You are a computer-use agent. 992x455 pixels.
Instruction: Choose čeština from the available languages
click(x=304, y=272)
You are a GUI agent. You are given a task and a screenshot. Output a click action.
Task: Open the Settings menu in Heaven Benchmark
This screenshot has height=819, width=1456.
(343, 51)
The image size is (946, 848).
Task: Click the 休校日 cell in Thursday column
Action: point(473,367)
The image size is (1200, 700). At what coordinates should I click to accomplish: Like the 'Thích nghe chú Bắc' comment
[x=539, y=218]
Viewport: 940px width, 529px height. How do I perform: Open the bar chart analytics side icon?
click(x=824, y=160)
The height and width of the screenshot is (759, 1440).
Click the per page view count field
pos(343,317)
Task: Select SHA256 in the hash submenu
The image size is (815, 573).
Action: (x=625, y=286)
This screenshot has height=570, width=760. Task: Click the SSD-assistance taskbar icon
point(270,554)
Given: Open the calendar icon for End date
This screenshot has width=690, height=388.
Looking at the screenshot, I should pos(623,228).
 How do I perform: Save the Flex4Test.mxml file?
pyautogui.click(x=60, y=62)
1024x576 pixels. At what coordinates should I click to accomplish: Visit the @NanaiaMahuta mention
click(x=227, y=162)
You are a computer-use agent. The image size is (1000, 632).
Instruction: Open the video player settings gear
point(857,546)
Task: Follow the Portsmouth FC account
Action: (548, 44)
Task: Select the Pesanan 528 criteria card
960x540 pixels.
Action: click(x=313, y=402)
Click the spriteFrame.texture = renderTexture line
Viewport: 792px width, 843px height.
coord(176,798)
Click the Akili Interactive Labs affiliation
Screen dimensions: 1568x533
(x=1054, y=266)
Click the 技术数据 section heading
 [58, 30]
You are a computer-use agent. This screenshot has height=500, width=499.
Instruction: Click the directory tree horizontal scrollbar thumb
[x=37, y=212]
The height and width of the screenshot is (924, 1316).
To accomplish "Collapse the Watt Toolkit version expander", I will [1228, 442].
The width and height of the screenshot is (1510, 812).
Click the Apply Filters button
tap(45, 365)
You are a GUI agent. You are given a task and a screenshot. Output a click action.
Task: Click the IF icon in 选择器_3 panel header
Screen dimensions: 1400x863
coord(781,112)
──────────
SHORT EXERCISE
Output the items exactly as they appear, from the line containing "Click the Akili Interactive Labs affiliation" through the end of the items.

FULL RESPONSE
Click the Akili Interactive Labs affiliation
Screen dimensions: 1568x533
(x=1054, y=266)
Click the 技术数据 section heading
 [58, 30]
You are a computer-use agent. This screenshot has height=500, width=499.
Instruction: Click the directory tree horizontal scrollbar thumb
[x=37, y=212]
The height and width of the screenshot is (924, 1316).
To accomplish "Collapse the Watt Toolkit version expander", I will [1228, 442].
The width and height of the screenshot is (1510, 812).
Click the Apply Filters button
tap(45, 365)
You are a GUI agent. You are given a task and a screenshot. Output a click action.
Task: Click the IF icon in 选择器_3 panel header
Screen dimensions: 1400x863
coord(781,112)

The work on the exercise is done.